— Task goal —
Reproduce all of the material below without changing anything.

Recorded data

------------------------------------------------

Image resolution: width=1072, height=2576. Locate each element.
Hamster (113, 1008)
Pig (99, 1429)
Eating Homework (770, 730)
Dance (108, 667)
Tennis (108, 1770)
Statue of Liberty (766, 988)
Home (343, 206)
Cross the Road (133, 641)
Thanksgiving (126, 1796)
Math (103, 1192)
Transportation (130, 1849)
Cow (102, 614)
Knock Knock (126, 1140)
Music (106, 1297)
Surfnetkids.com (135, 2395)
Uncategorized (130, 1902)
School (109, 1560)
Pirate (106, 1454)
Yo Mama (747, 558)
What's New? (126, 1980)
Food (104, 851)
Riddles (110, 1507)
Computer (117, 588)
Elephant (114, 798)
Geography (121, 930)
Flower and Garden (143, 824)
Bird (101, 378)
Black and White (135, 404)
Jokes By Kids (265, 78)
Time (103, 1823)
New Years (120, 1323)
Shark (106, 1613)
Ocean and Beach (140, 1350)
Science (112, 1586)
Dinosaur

------------------------------------------------

— Output for this task —
Image resolution: width=1072, height=2576. Locate each element.
Hamster (113, 1008)
Pig (99, 1429)
Eating Homework (770, 730)
Dance (108, 667)
Tennis (108, 1770)
Statue of Liberty (766, 988)
Home (343, 206)
Cross the Road (133, 641)
Thanksgiving (126, 1796)
Math (103, 1192)
Transportation (130, 1849)
Cow (102, 614)
Knock Knock (126, 1140)
Music (106, 1297)
Surfnetkids.com (135, 2395)
Uncategorized (130, 1902)
School (109, 1560)
Pirate (106, 1454)
Yo Mama (747, 558)
What's New? (126, 1980)
Food (104, 851)
Riddles (110, 1507)
Computer (117, 588)
Elephant (114, 798)
Geography (121, 930)
Flower and Garden (143, 824)
Bird (101, 378)
Black and White (135, 404)
Jokes By Kids (265, 78)
Time (103, 1823)
New Years (120, 1323)
Shark (106, 1613)
Ocean and Beach (140, 1350)
Science (112, 1586)
Dinosaur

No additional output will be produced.